ものの仲間

ふつう「仲間」ということばは人に対して使う。
ペットを飼っていない私にはそう感じることができないが、子どもの頃からペットと一緒に暮らしている人にとって犬や猫は仲間だろうし、家族とも言えるだろう。
では、仲間は生き物に限るのだろうか。
私はそうは思わない。

私にとっては身の回りにある「もの」も仲間として成立する。
机の中や棚の上に飾ってある自分の宝物は過ごした時間からいっても、単なる友達よりよっぽど「仲間」である。
私はそういう考え方があるから、自分の言うことを聞かない「もの」に腹を立てることがある。
意図したとおりに動かなかったり、面倒を呼ぶことがあったりする「もの」に対して、時には「何なんだよ!」と声をあげる。
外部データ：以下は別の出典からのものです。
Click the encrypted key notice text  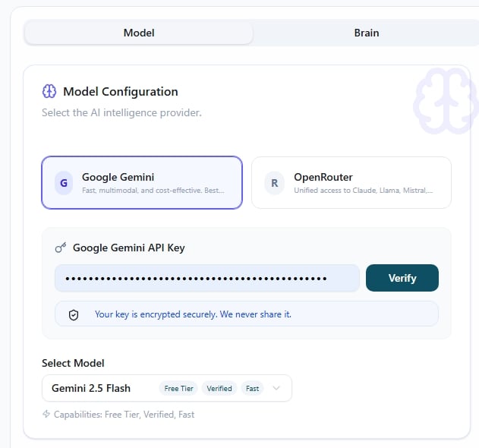tap(193, 314)
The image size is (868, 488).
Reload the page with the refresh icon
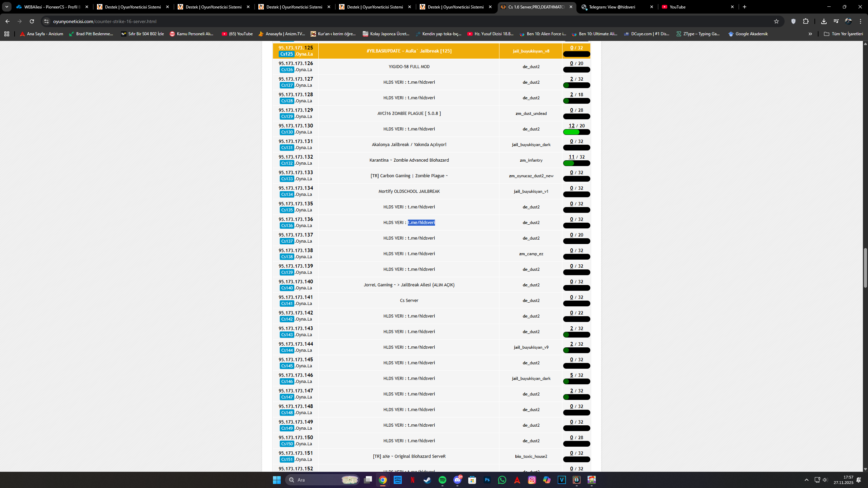(x=32, y=21)
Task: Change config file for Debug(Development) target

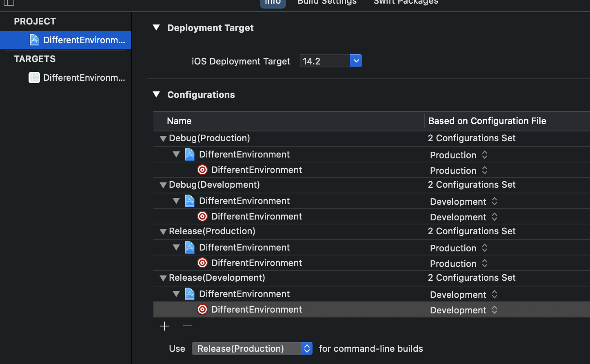Action: coord(464,217)
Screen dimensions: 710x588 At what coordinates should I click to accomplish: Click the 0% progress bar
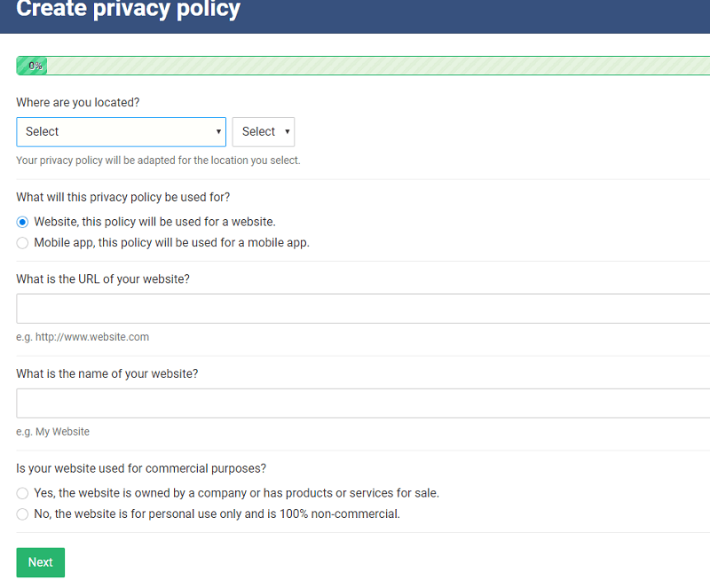(362, 66)
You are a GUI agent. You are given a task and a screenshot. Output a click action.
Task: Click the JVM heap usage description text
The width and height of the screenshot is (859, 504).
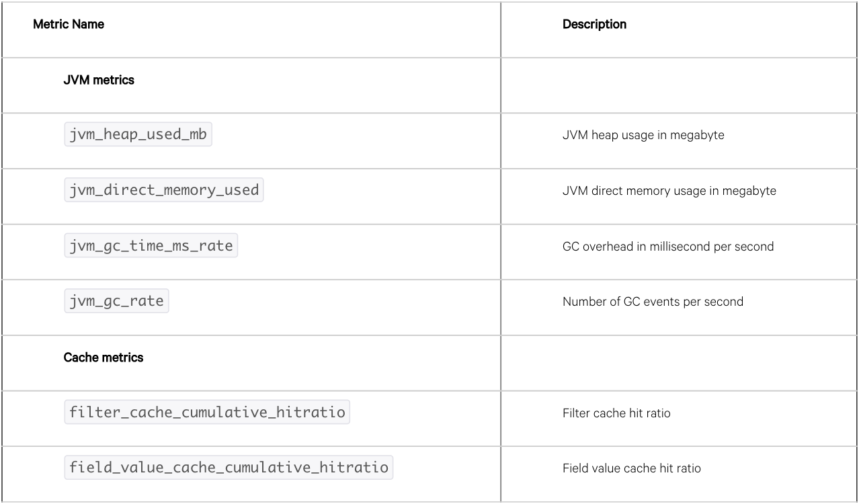point(643,136)

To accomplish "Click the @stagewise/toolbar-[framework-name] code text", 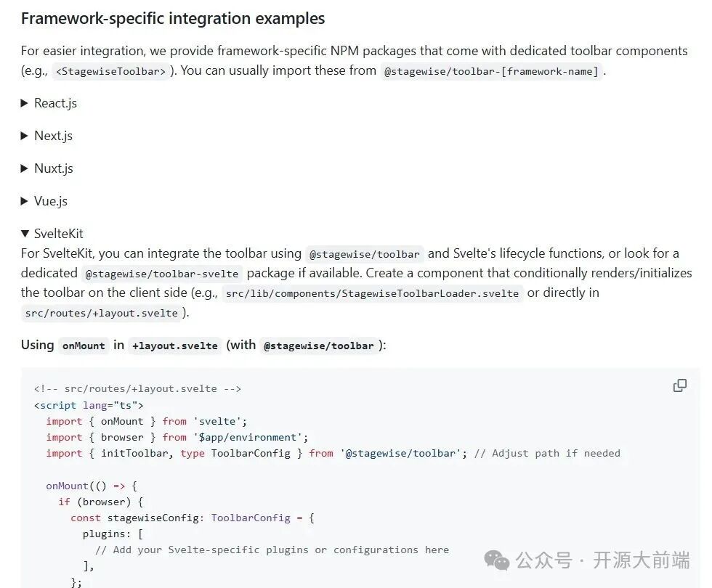I will 491,70.
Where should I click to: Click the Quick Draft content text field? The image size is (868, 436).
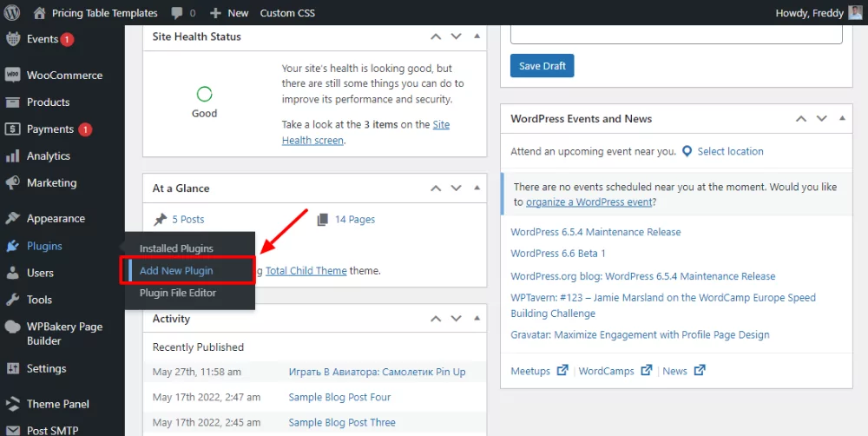tap(676, 34)
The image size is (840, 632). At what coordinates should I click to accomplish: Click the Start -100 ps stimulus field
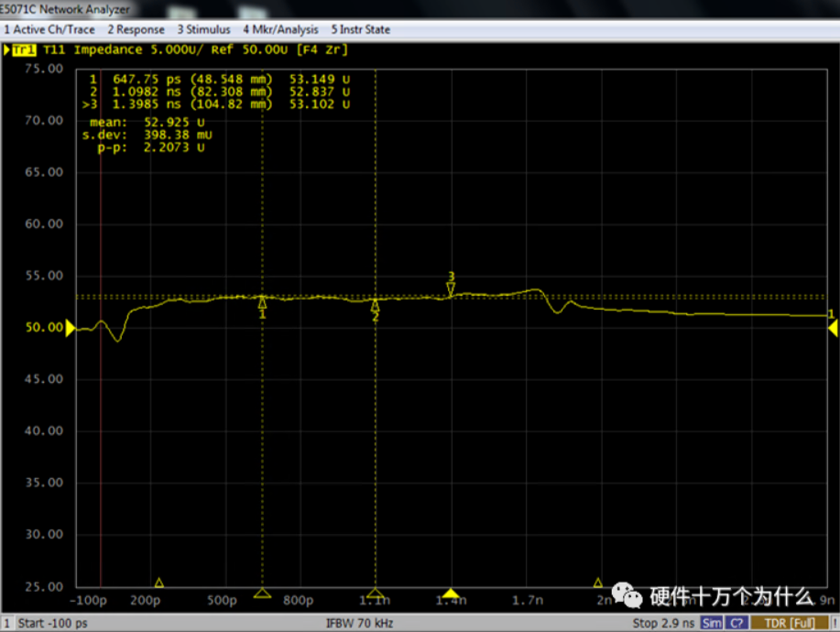click(x=53, y=623)
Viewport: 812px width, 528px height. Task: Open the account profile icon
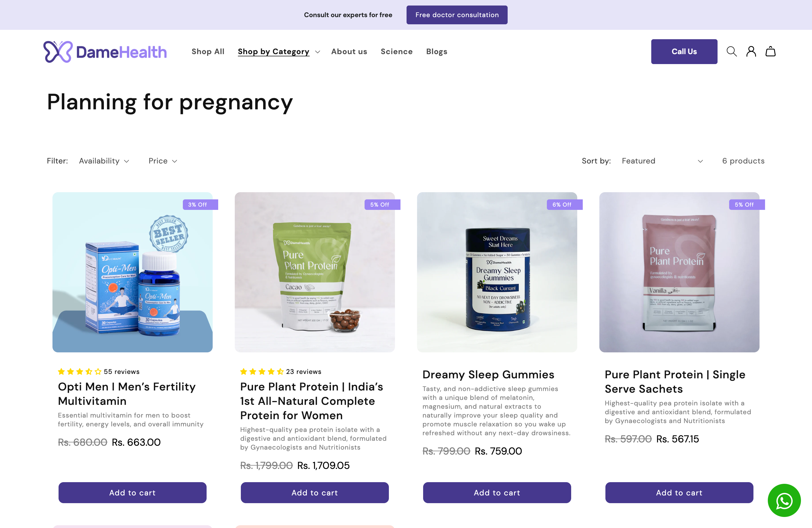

それは、私が彼等を本当に好きで、大切に思っているからなのである。
そんな風に怒られたりする「もの」はどう思っているだろうか。
私のことを仲間だと思ってくれているだろうか。
私はものに対してやさしい言葉もかける。
彼らが悲しかったり、つらかったりするかもしれないと思うからだ。
たとえば、踏んづけてしまったり、傷を付けたりしてしまった時に「ごめん!」「大丈夫?」と投げかける。
人にはこんなことをしていると言ったことはないのだが、きっと自分と同じように「もの」を仲間として扱い、言葉をかける人もいるだろう。
彼らも密かに話しかけているのだろうか。
私はいつか親や兄弟に言った。
心は形がないから壊れないけど、ものは形があるから壊れるのだと。
壊れてしまう可能性のあるものの方をより大切にするという考え方を小学生のころにしていたのだ。
それくらい、ものが壊れたり、なくなったりすることが、私にとって悲しい出来事だったのだ。